一、教育についても、高校進学率は96.3%となっており、「要約」も「格差はほとんどなくなっている」としながら、大学への進学率は「格差があると推定され」「同和地区の教育力の向上など」を今後の検討課題としている。
 しかし、今日、教育行政の課題は、同和地区の児童だけでなく、すべてのこどもたちにゆきとどいた教育をすることが求められているのである。
 こうした行政の本来の責任を放棄して、従来行ってきた同和地区児童に対する同和加配や補習、センター学習。家庭訪問などを継続することは、こどもたちのなかに同和地区の児童は「特別」との感情を広げ、同和地区児童には自主性や自立を奪っている状況を継続することであり、同和問題の解決には何ら役立たないものである。こうした教育における同和特別対策も終結させ、一般行政のなかですべての児童の学力向上をはかることこそ求められている。


二、同和地区住民の就労について「建設業」が多く、「就労の不安定さが継続している」としている。しかし、他の調査項目でも留意しなければならない問題でもあるが、「要約」も指摘しているように中等・高等教育を受けてきている若年層が就労や結婚を機に、地区外へ流出していることである。このことから同和対策事業などによって就労の改善がすすんできたとしても、同和地区住民のなかでの調査では、これが正しく反映されず。逆に高齢者の比率の増大や、地区外へでて自立をすることが困難な人々が残され、実態よりも鋭く数値があらわれることが起きるのである。
 また、就労先は同和地区住民だけでなく、一般地域住民も、その地域における産業のあり方に左右されるものである。
 「就労」で問題にすべきは、同和地区出身ということで、職業選択の自由や就労の機会が奪われることのないようにすることが求められているのであって、同和地区住民をどれだけ大きな企業や安定的就労先に就職させるかが問われるものではない。
 これまでの誤った就労対策の結果、公務労働が14.4%を占め、府全体の3.17%に比べれば特別に高い状況になっている。これはこれまでの就労対策として自治体で同和の特別枠をつくり、「選考採用」を行ってきた結果である。このことが自治体の公正な人事政策をゆがめ、一部の自治体では深刻な事態を招いているのである。

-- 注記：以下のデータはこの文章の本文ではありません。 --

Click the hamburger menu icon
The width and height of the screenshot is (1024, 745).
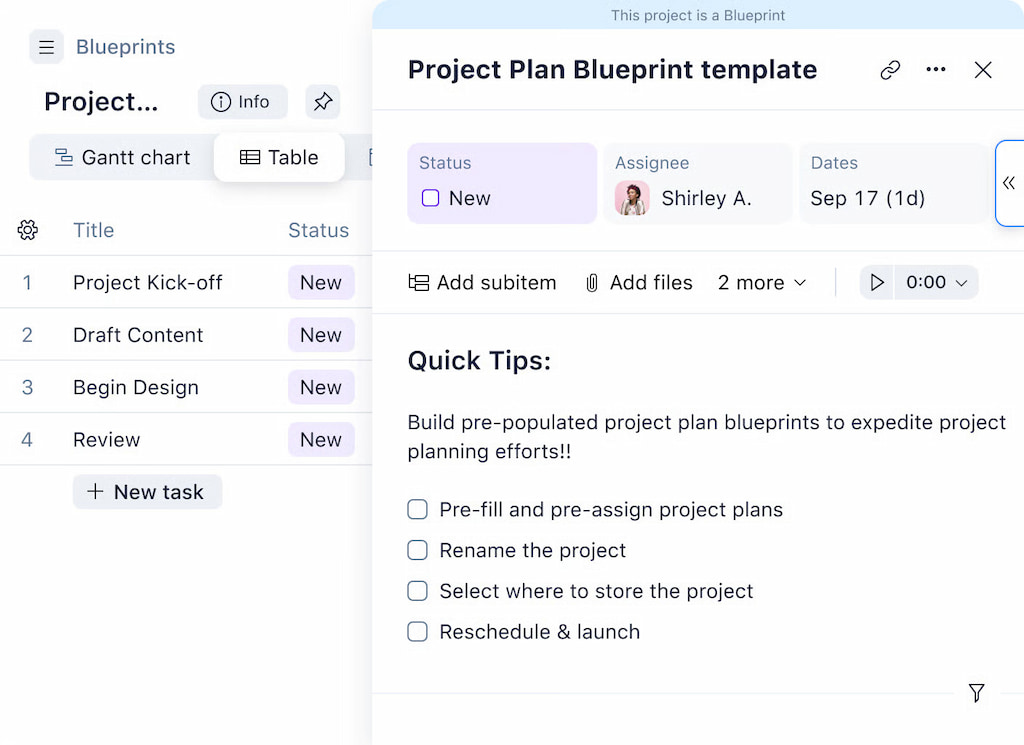(x=46, y=47)
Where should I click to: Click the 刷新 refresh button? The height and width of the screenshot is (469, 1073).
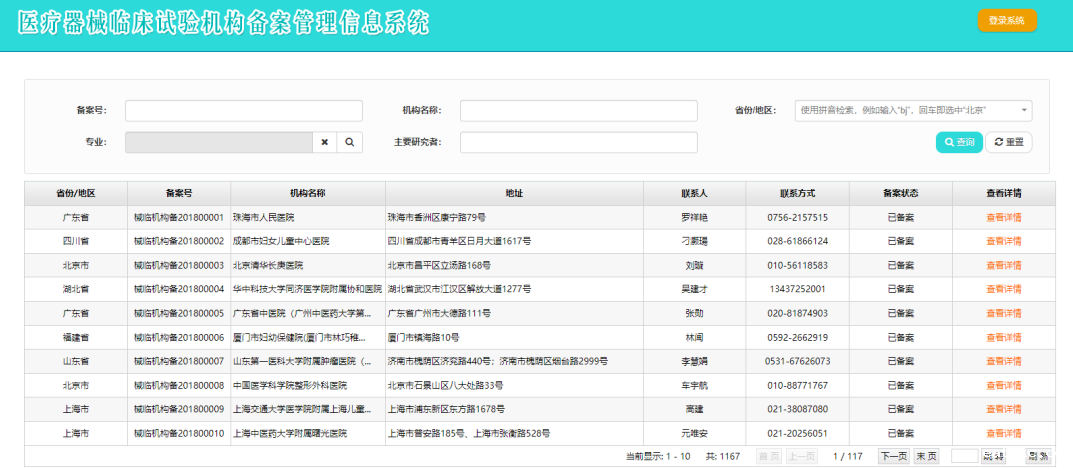coord(1037,456)
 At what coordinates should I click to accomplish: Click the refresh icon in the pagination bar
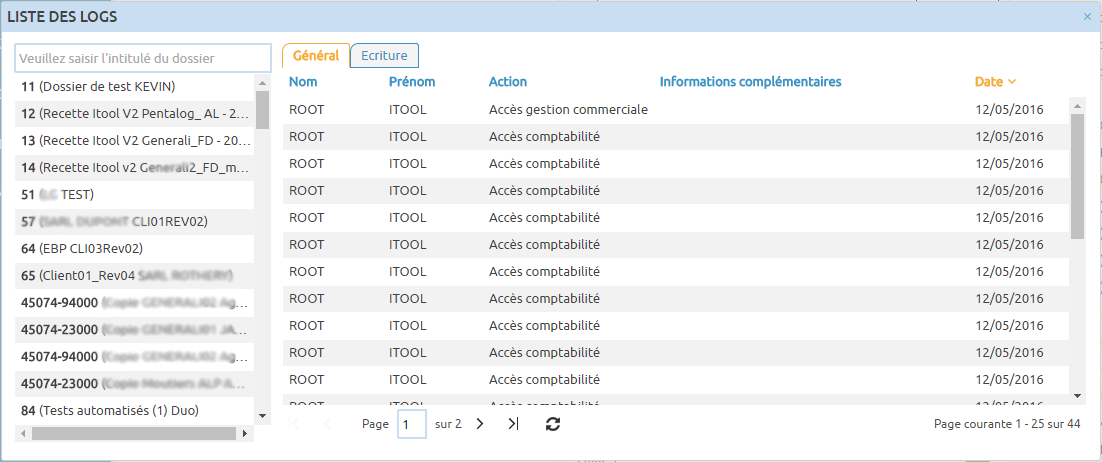(x=553, y=424)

 京都府が「解同」に屈伏し、民間企業への同和地区出身者の雇用を啓発するために「雇用開発センター」をつくりこれを促進していることは、こうした歪みを民間企業にも広げ、さらに就職にあたっても、同和地区住民の出身をあばき、固定化するという、同和問題の解決に逆行する行政を行うこととなっている。

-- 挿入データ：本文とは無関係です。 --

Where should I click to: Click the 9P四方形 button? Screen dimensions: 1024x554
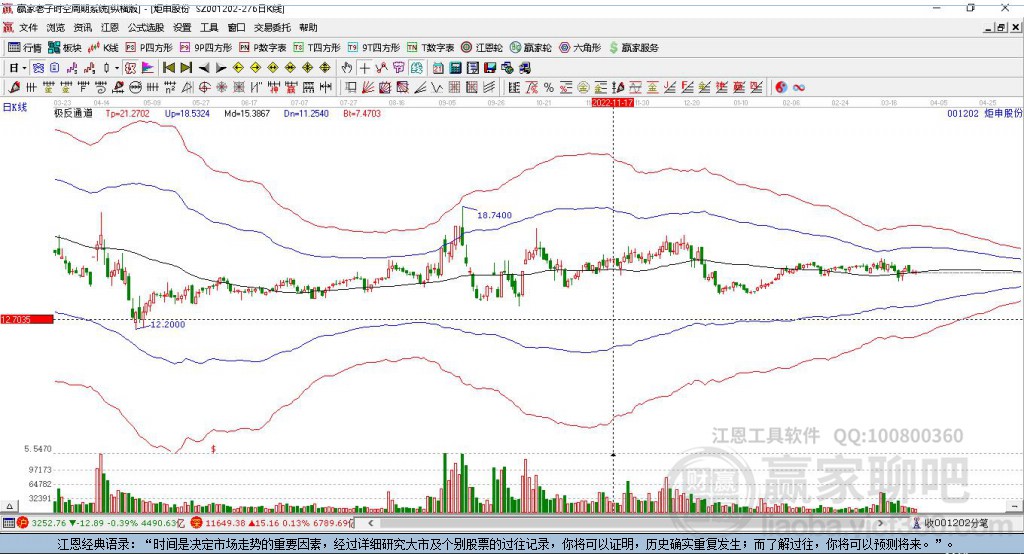(x=206, y=48)
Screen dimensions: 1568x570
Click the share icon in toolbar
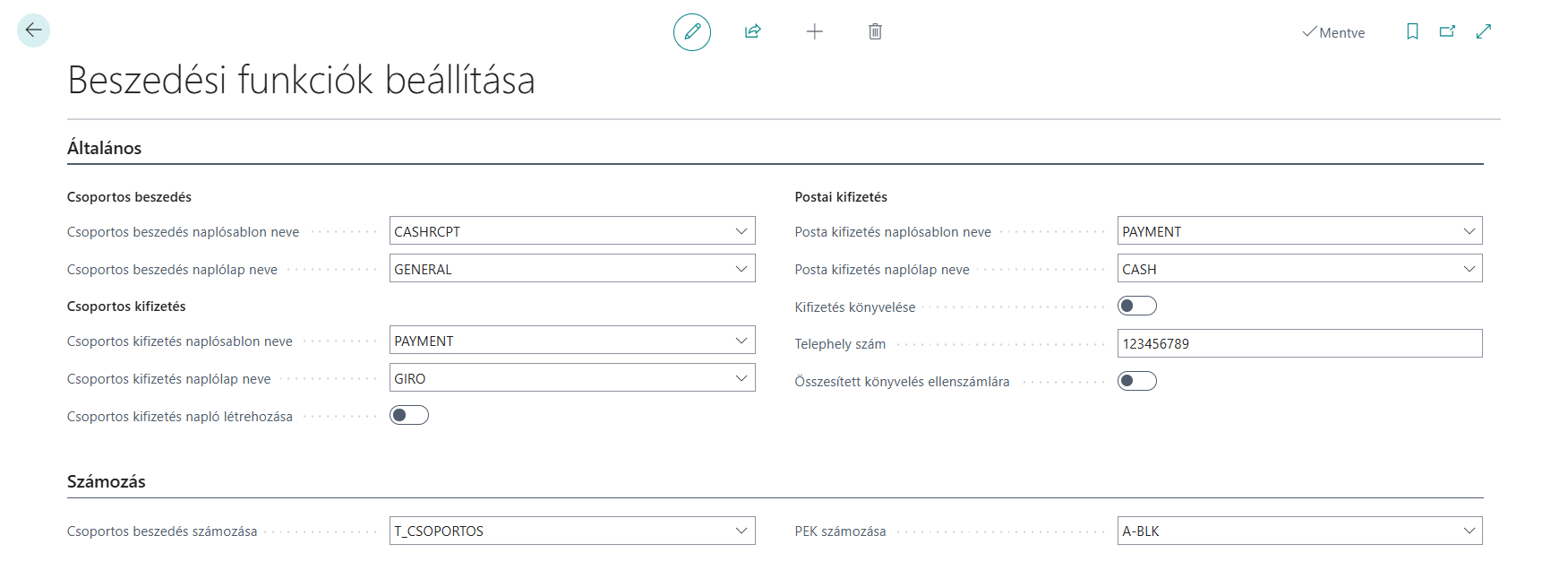click(752, 32)
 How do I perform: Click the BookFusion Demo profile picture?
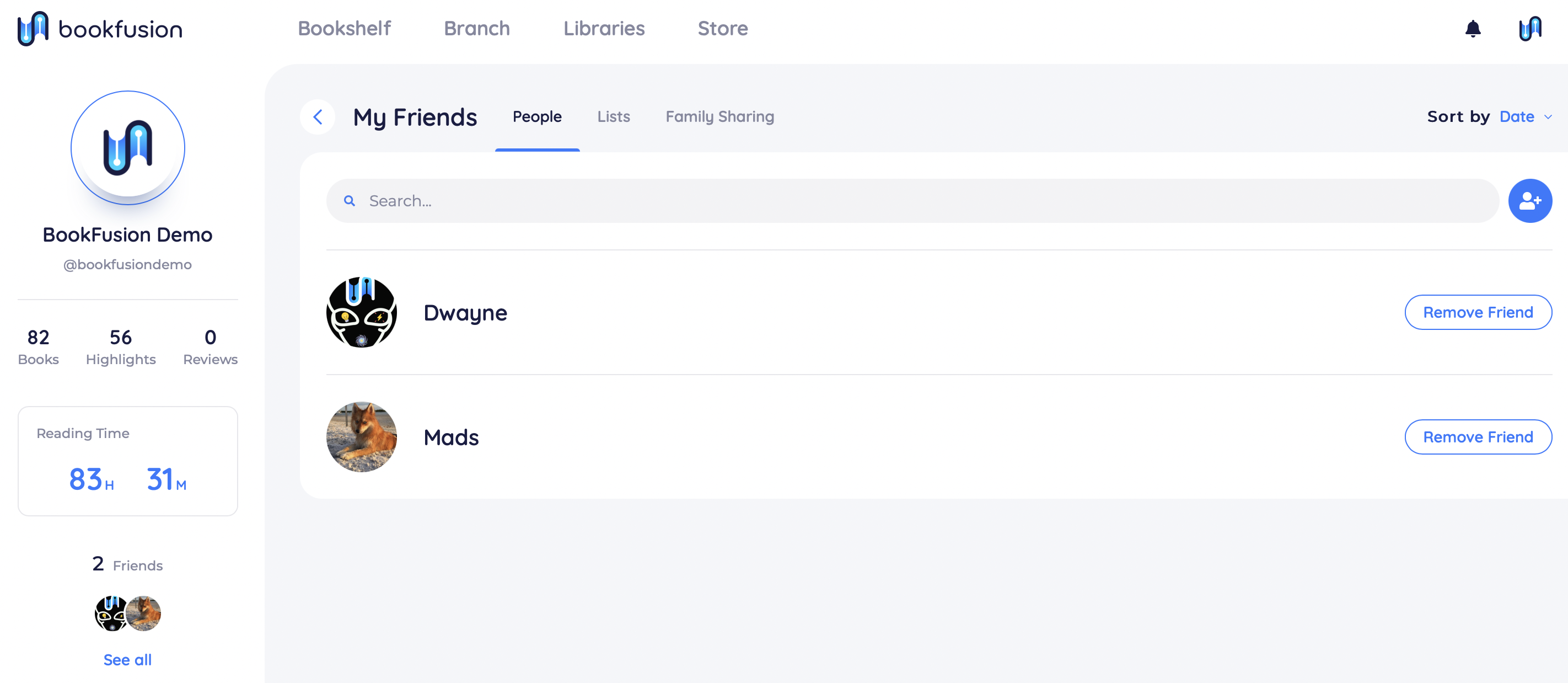pos(128,148)
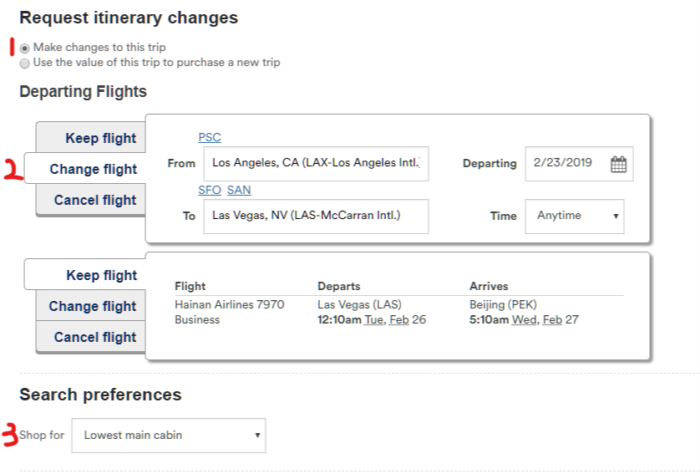Image resolution: width=700 pixels, height=474 pixels.
Task: Cancel the Las Vegas to Beijing flight
Action: point(95,337)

 就労についても、企業による出身地や性別、さらには思想・信条などによる差別を許さず、大企業や政府がおこなっている不安定雇用労働者の拡大、労働行政の後退をやめさせ、すべての労働者の雇用と権利を守るなどの一般行政の充実こそ求められているのである。同和地区住民だけを対象にした就労対策では解決できないし、同和問題の解決を遅らせるだけである。


三、さらに「まとめ」での最大の問題は、府民のなかに「差別についての一貫した態度は形成されていない」「差別意識はなお、根強く見受けられる」として今後も同和啓発の必要性を強調していることである。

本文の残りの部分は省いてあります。